To: The Game Industry
From: Gen Katz, Editor
Topic: Game Developers Conference Throws in the Towel
Date: March 2002

After seven years of having at least a token roundtable on games for women/girls the GDC gave up on the topic and didn't put it on the program this year. Why too hard, no interest, picky market?

True there were two sessions on women in the industry. Sheri Graner Ray addressed mentoring and education and how to get more women into the industry. Ellen Beeman on much the same subject, talked bout the need for networking and developing career goals. I'm for that, with the caveat that power flows from the top.

It is premature to say that the issue of games for girls is dead. This topic will not die because the requirements for games for girls is the same as that for good games - character development, interesting story, stunning graphics, excellent voice talent, sounds and music, frustration minimization and exciting game play. Girls have gone past the pink phase. Girls want more than hair, clothes and mall walks. The old Barbie doesn't cut it and the new Barbie still carries the load of bad mojo. That Mattel sold off the Barbie Interactive assets should tell you something.
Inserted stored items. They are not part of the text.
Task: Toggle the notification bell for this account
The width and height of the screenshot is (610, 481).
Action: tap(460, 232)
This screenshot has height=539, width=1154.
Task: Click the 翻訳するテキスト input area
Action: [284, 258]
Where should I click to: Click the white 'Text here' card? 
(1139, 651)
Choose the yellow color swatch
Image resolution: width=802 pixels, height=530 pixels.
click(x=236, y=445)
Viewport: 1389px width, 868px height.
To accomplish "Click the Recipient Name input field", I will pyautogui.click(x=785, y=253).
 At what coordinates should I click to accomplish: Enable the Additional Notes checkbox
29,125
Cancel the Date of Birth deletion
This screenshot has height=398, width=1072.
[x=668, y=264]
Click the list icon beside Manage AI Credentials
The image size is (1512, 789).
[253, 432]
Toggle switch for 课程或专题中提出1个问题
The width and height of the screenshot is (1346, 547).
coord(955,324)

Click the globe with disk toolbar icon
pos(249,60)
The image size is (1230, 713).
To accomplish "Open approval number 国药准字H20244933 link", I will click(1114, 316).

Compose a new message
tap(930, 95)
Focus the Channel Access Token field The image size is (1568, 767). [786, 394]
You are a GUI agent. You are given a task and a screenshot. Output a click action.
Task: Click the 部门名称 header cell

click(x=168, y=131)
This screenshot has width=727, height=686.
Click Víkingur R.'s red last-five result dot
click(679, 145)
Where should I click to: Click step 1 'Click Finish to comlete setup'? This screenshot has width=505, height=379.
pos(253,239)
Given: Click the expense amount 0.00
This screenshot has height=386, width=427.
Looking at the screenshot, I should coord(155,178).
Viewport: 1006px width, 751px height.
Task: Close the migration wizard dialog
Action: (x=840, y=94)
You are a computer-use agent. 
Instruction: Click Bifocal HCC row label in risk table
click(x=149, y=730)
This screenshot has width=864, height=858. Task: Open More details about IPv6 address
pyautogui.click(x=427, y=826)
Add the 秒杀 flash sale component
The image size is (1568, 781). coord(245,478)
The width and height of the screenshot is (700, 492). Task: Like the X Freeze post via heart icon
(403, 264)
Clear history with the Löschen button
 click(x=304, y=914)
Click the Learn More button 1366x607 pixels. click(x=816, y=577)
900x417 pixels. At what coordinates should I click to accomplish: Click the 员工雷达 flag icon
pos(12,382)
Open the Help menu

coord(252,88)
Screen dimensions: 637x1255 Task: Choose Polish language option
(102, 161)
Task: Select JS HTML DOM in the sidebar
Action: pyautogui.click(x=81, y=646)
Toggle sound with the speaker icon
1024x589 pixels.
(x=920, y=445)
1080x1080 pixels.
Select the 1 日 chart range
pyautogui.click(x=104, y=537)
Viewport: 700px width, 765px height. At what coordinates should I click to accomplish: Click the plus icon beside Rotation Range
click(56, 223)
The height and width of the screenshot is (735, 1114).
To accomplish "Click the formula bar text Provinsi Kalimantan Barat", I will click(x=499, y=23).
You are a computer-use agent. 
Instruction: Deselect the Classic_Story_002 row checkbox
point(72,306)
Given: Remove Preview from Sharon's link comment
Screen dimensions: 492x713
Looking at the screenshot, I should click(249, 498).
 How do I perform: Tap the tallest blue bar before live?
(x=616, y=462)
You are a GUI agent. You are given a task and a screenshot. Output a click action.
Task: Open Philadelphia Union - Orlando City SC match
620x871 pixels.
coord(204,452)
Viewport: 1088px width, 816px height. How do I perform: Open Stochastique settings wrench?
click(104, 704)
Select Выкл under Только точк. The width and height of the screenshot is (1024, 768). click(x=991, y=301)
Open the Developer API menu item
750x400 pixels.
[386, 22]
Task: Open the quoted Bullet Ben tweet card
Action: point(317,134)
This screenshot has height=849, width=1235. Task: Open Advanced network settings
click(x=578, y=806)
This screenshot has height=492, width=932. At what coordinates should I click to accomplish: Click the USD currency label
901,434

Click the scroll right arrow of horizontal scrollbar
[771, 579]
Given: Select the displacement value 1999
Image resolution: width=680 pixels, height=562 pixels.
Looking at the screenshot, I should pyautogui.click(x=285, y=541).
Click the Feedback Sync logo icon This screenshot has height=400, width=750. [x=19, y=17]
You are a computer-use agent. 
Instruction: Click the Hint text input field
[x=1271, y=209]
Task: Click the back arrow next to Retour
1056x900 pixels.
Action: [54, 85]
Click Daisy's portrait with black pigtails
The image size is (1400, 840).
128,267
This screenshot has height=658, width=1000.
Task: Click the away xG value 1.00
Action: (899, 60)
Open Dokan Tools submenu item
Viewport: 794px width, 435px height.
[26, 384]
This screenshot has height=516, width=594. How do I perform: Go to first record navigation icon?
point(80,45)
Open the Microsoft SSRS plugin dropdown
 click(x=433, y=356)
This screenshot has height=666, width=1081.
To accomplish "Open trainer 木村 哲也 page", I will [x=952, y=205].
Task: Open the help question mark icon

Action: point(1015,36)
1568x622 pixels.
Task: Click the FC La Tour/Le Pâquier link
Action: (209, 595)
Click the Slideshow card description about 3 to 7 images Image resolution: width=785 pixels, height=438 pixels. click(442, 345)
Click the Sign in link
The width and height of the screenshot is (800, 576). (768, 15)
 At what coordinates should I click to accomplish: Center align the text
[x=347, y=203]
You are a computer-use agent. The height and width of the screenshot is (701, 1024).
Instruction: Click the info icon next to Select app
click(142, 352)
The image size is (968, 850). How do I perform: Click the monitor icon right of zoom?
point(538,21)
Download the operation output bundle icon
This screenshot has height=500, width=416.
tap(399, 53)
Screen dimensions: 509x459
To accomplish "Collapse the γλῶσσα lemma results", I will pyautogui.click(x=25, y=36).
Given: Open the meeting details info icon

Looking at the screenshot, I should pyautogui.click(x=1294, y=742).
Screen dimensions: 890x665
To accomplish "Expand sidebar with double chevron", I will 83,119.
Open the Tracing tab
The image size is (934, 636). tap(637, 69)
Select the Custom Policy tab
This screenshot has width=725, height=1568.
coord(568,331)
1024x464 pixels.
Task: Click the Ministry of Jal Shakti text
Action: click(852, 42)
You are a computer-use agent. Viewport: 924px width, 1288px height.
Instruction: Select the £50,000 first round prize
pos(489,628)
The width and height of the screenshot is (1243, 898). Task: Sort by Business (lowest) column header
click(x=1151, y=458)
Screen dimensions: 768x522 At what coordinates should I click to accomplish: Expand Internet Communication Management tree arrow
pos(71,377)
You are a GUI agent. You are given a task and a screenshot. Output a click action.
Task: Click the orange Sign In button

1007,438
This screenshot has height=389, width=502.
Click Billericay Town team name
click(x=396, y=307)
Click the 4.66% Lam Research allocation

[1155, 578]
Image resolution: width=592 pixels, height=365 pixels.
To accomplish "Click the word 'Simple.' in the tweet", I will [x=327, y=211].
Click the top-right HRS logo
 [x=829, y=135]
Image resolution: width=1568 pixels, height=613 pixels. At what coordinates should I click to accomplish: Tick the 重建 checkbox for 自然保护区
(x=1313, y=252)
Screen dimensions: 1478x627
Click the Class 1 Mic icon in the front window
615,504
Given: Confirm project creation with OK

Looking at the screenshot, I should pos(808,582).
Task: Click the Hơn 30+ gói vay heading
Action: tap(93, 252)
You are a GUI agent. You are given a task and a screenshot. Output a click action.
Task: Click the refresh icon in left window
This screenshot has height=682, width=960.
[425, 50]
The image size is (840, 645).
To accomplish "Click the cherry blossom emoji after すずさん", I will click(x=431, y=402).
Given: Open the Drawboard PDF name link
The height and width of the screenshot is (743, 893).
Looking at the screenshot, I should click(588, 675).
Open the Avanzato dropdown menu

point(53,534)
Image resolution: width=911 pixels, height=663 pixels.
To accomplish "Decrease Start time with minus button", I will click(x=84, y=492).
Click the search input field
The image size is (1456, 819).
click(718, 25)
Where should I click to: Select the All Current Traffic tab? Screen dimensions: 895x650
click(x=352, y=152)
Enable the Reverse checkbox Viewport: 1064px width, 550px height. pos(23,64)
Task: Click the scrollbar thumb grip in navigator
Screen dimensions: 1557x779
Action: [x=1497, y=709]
In addition, the industry doesn't know how to market to girls. First off, girls are not early adopters and they don't read game magazines. Girls get the Game Boy Color while their brothers get the Game Boy Advanced. They hear about games from word of mouth (remember this gender is the social one). By that time, with the industry's insistence on maximizing shelf space, the game is no longer available. So to get the girl market, the industry needs to make better games and they have to support these games long enough for them to catch on. Maybe the female market is too much trouble.

Perhaps the Chats and IM are the 'games' for girls. I think there is room for finger coordination games for girls. I think that kickass encounters can be satisfying and much more can be made of women in sports. Why haven't designers used the D&D engines to create contemporary social worlds for today's girls? There can be games that go below the surface and respond to the yearnings for self acceptance and knowledge. I still am angry at the failure of Purple Moon. With the opportunity of four years to do research they produced a trivial, boring series - no insight, no challenge. It was an insulting offering to girls who wanted to explore options. And still for awhile it was the best thing on the market.

So buck up chaps you still have a long way to go.